### Directive A
In the MultiBib specification, rewrite the paragraph beginning "There are a number of software bibliography tools" as a short bulleted list that keeps its main facts.
### Directive B
Summarize the MultiBib specification in two sentences.
### Directive C
Take up the MultiBib specification after its final sentence and continue writing it.

— START OF Excerpted text —

Multiuser Bibliography Functional Specification

This is the functional specification for the Multiuser Bibliography application. It describes major design goals, intended audience, and actual application behavior.

This document is subject to change. Version information:

I. Overview

    The Multiuser Bibliography application, or MultiBib, is a web-based annotated bibliography tool. It stores citations for various types of resources with optional annotations, and lets users browse, search, add, and annotate them. MultiBib helps users collaborate on building a bibliography; with it, small groups can work together on research projects, with group members saving relevant resources as they encounter them. It's meant to be a simple, focused, flexible solution for recording resources, with minimal disruption to a researcher's normal workflow.

    There are a number of software bibliography tools. MultiBib is distinguished by concentrating on two key ideas, both based on the observation that most bibliography software is personal software, running on personal computers. Researchers don't always have their own personal computers handy, but they often have access to some computer and the Internet. Also, researchers sometimes work in groups — in which case they may want to share a bibliography.

    This specification describes the goals of the project and the approach taken in achieving them (section I). Then it considers the intended users and accommodating their needs, preferences, and typical workflows (section II). Finally, it describes the application in detail, including the user interface and important aspects of internal function (section III).

    Who Should Read this Specification?

    The technical details in the Functionality section are primarily for maintainers, though some technically-inclined users may also be interested. The rest of this document is aimed at two audiences: potential users trying to determine whether MultiBib is useful for them, and project stakeholders evaluating the success of the project.

— END OF Excerpted text —
— START OF Data supplied —

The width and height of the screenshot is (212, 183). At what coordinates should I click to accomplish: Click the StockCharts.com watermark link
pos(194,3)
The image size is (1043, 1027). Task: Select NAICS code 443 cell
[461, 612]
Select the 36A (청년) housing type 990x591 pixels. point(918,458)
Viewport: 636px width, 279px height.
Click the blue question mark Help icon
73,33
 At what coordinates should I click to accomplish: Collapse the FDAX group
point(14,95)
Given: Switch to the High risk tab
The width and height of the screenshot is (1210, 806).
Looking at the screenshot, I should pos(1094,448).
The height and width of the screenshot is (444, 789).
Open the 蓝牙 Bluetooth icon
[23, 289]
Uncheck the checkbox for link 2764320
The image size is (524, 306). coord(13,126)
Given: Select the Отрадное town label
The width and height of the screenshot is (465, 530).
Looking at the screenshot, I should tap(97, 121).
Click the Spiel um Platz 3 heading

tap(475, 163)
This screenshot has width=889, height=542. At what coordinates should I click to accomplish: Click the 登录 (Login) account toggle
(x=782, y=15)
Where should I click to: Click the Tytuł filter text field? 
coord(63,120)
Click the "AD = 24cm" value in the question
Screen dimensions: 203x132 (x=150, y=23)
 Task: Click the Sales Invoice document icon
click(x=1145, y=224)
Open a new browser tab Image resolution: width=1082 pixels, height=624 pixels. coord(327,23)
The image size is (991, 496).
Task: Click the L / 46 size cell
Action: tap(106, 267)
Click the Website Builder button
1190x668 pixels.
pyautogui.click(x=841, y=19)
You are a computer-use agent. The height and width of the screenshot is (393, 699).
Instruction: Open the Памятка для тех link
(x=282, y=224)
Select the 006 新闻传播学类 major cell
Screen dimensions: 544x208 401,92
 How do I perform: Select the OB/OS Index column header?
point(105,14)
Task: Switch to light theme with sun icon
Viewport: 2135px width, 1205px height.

— END OF Data supplied —

### Response A
- Many software bibliography tools exist, but most are personal software running on personal computers.
- MultiBib stands apart by concentrating on two key ideas based on that observation:
  - Researchers don't always have their own personal computers at hand, but they often have access to some computer and the Internet.
  - Researchers sometimes work in groups and may then want to share a bibliography.

### Response B
MultiBib is a web-based annotated bibliography tool that stores citations with optional annotations and lets users browse, search, add, and annotate them, so small groups can build a bibliography together during research projects. Unlike most bibliography software, which runs on personal computers, it is built around two ideas: researchers often have access to some computer and the Internet even without their own, and groups may want to share a bibliography.

### Response C
    Why a Multiuser Bibliography?

    MultiBib is meant to be a multiuser bibliography: a tool that will let users collaborate in building a list of resources (with optional annotations), with features for adding, editing, viewing, and searching entries.

    Researchers need to keep track of resources they find. This application aims to help them do that, particularly when they work in groups. Group use requires a centralized database, rather than simply keeping bibliographic information on individual computers; that's the main distinguishing feature of MultiBib.

    There are many computer-based bibliography systems. The goal of MultiBib was to create one that made it easy for teams of people to work with the same bibliography, wherever they were.

    The Approach

    A Web-based Application

    Web-based applications are suited to collaboration, because it's easy for users to get access to them, and they don't require any new infrastructure on the client end. Researchers working in a library might not have their own computers handy, for example, but would likely have web access through the library's public machines. MultiBib makes it convenient to add to the bibliography while browsing an online catalog. Also, future versions are well-positioned to work with other browser-based and browser-friendly technologies, such as Zotero, the Citation Style Language, and Microformats.

    Front End

    The presentation technology is built on standard XHTML 1.0 and CSS 2.0. It's designed to render comfortably on typical personal computers.

    The various views use consistent styling and visual elements. A wayfinder character in the upper-left corner (below the header) gives the user a quick indicator of the current view. The global navigation menu on the left also remains consistent across the page. For convenience, the Quicksearch and Sign In forms are built into the navigation menu, rather than making the user navigate through additional pages, though separate Advanced Search and Sign In Required pages are also provided.

    Back End

    The application logic is implemented in PHP, with a MySQL database. The PHP layer allows for easy manipulation of the bibliographic data, including some relatively fancy processing for data storage (such as generating the bibliographic key from author and title fields) and display (for example, using a regular expression to condense long URLs for the browse view). MySQL provides fast access to data and reliable operations on it, and convenience functionality such as filtering, searching, and sorting.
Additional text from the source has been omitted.